Read in this cluster (Click on the topic):

Book No. 1.   Handbook of a Civil Lawyer

Book No. 2: A Handbook on Constitutional Issues

Book No. 3: Common Law of CLUBS and SOCIETIES in India

Book No. 4: Common Law of TRUSTS in India

Court Interference in Election Process of Societies and Clubs

Jojy George.

Free and Fair Elections are Basic Features of Democracy

The Supreme Court of India held as under in Kihoto Hollohan v. Zachillhu, AIR 1993 SC 412:

  • Democracy is a part of the basic structure of our Constitution, and rule of law; and free and fair elections are basic features of democracy, One of the postulates of free and fair elections is provision for resolution of election disputes as also adjudication of disputes relating to subsequent disqualifications by an independent authority. It is only by a fair adjudication of such disputes relating to validity of elections and subsequent disqualifications of members that true reflection of the electoral mandate and governance by rule of law essential for democracy can be ensured.”

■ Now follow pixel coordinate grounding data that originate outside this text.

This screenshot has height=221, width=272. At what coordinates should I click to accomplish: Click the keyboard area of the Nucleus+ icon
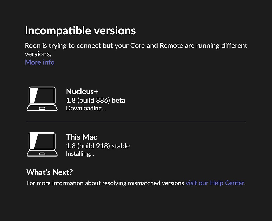(x=42, y=108)
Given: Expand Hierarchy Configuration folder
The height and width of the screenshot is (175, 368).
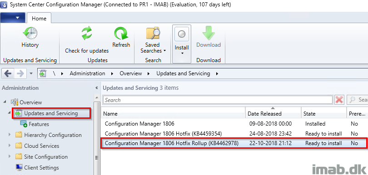Looking at the screenshot, I should coord(10,135).
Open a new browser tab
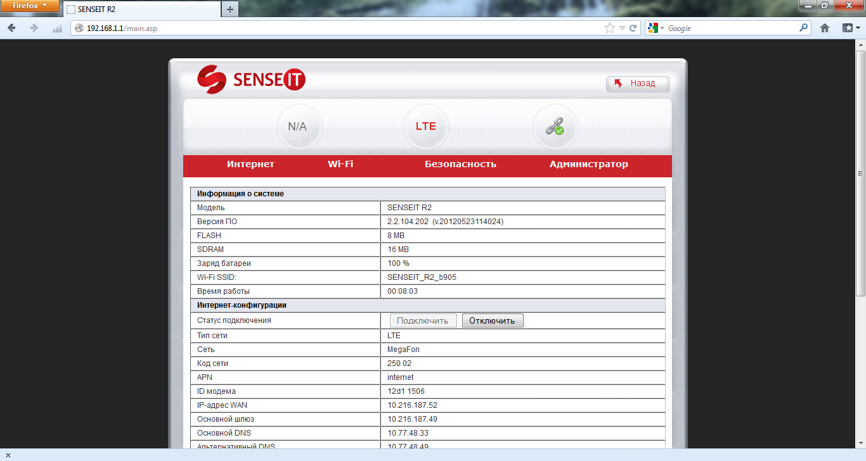Screen dimensions: 866x461 [x=230, y=9]
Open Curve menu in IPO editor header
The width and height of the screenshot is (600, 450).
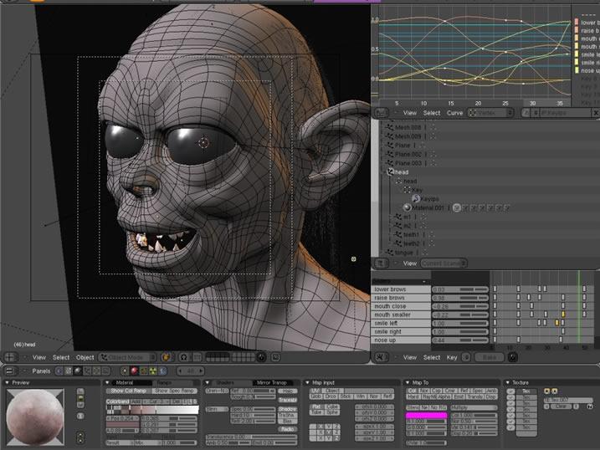pos(454,112)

‘Democracy’ and free and fair election’ are inseparable twins.

It has been held in Rameshwar Prasad Vs. Union of India [AIR 2006 SC 980]  as under:

“…The well recognised position in law is that purity in the electoral process and the conduct of the elected representatives cannot be isolated from the constitutional requirements. ‘Democracy’ and free and fair election’ are inseparable twins. There is almost an inseverable umbilical cord joining them. In a democracy the little man-voter has overwhelming importance and cannot be hijacked from the course of free and fair elections…….”

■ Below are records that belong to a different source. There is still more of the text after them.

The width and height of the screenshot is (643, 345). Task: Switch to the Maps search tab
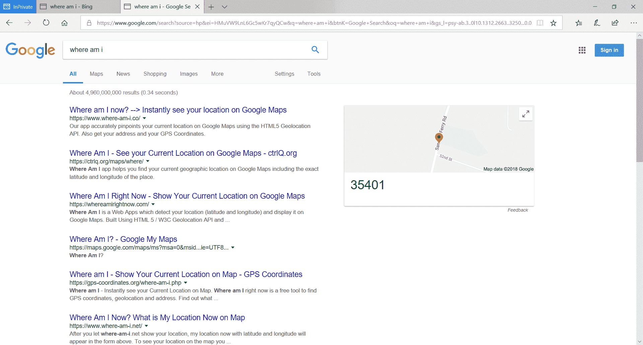[96, 74]
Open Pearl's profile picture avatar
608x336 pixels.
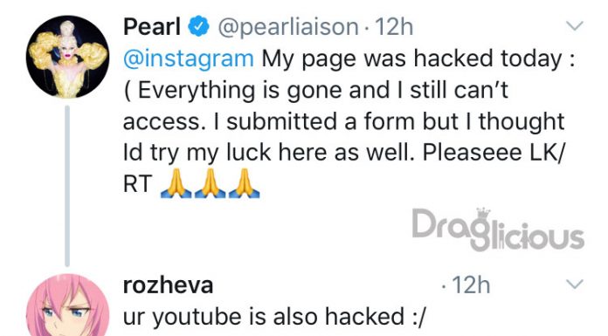click(67, 57)
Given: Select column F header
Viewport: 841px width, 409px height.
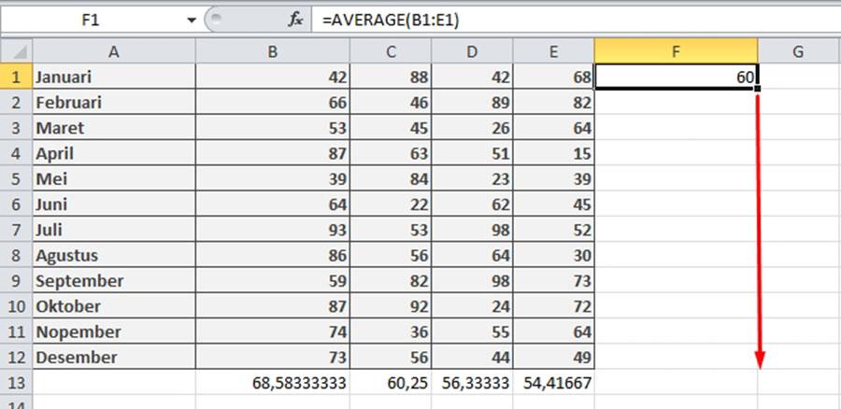Looking at the screenshot, I should click(676, 52).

In Nimba Rajaram Mali Vs. Collector, Jalgaon[1] our Apex Court held as under:

“In a democratic society what is important is the Will of the majority and the elected representatives must honour the will of the majority. It is immaterial to analyse and debate on the reasons behind the will of the majority or the specific reasons for such will being expressed. The will of the majority is of paramount importance and it must be respected by all elected representatives responsible for the governance of such democratic institutions. … Unless it is shown that while passing such a resolution of No Confidence Motion, there was flagrant violation of any of mandatory procedure laid down, such a resolution cannot be interfered with by the Court or statutory authorities adjudicating such disputes. “

Nomination Paper Rejected: Writ Petition not Maintainable

From the very beginning, the Supreme Court of India took the firm stand that the Court would not interfere in the election process if it is started.

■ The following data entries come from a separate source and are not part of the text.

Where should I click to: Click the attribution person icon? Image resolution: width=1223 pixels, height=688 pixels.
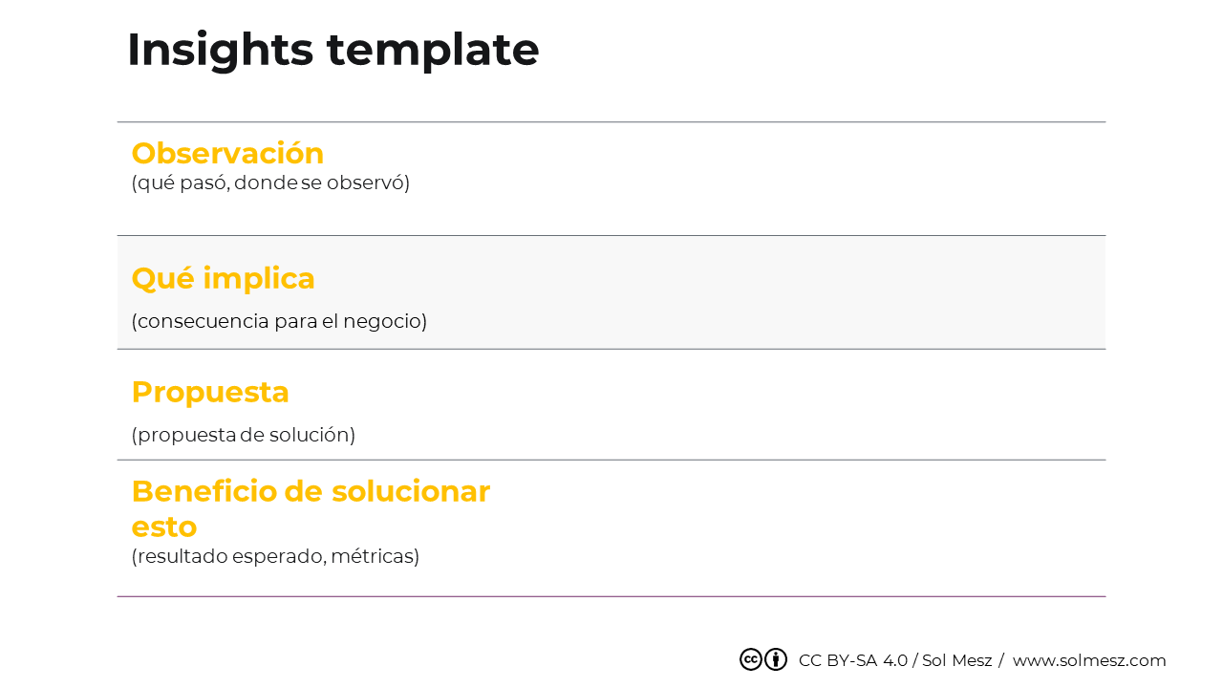click(776, 659)
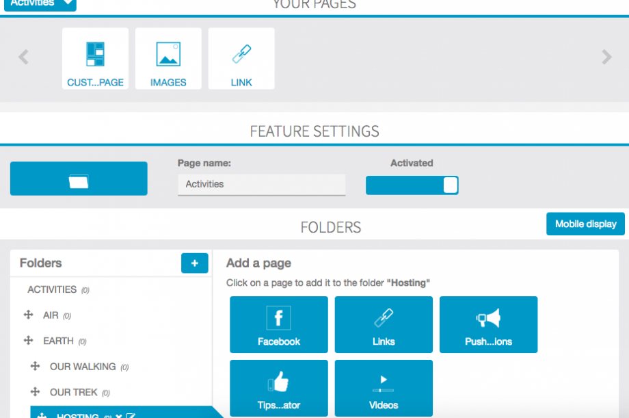Select the Custom Page tile icon
The image size is (629, 418).
point(95,55)
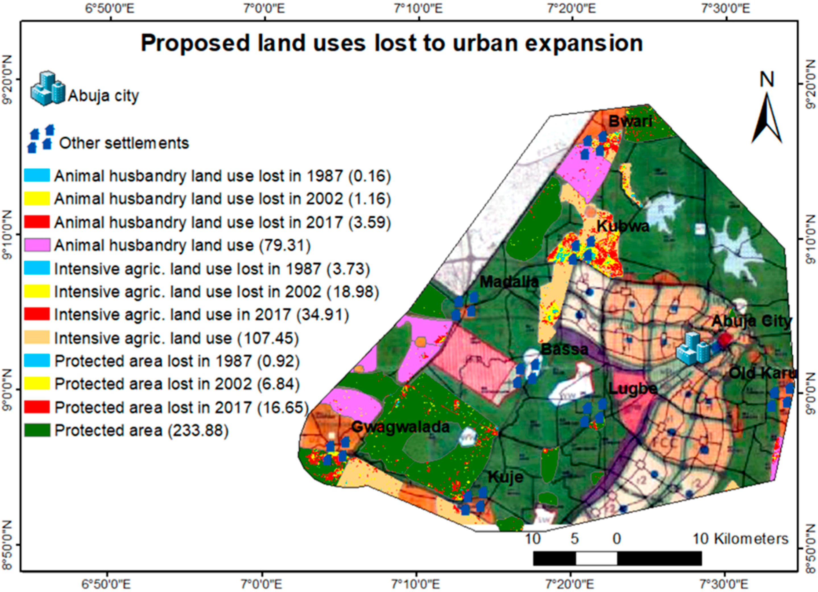Click the settlement houses icon at Gwagwalada
The height and width of the screenshot is (592, 818).
[336, 451]
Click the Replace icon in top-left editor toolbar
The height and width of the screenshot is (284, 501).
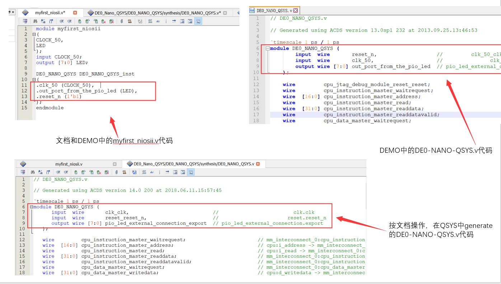pos(43,21)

In NP Ponnuswami Vs. Returning Officer[2] the nomination paper of the appellant for election to the Madras Legislative Assembly was rejected by the Returning Officer. The appellant challenged the rejection of the nomination paper by filing a writ petition in the High Court which was dismissed on the ground that it had no jurisdiction to interfere with the order of the Returning Officer on account of Article 329(b) of the Constitution, which says that no election to either House of Parliament or to the House or either House of the Legislature of a State shall be called in question except by an election petition presented to such authority and in such manner as may be provided for by or under any law made by the appropriate legislature. In appeal, our Apex Court with a Bench of six learned Judges examined the question whether the writ petition would be maintainable at the initial stage against an order rejecting the nomination paper.

It was observed in this decision:

“The law of elections in India does not contemplate that there should be two attacks on matters connected with election proceedings, one while they are going on by invoking the extraordinary jurisdiction of the High Court under Article 226 of the Constitution (the ordinary jurisdiction of the courts having been expressly excluded), and another after they have been completed by means of an election petition. Any matter which has the effect of vitiating an election should be brought up only at the appropriate stage in an appropriate manner before a special tribunal and should not be brought up at an intermediate stage before any court.”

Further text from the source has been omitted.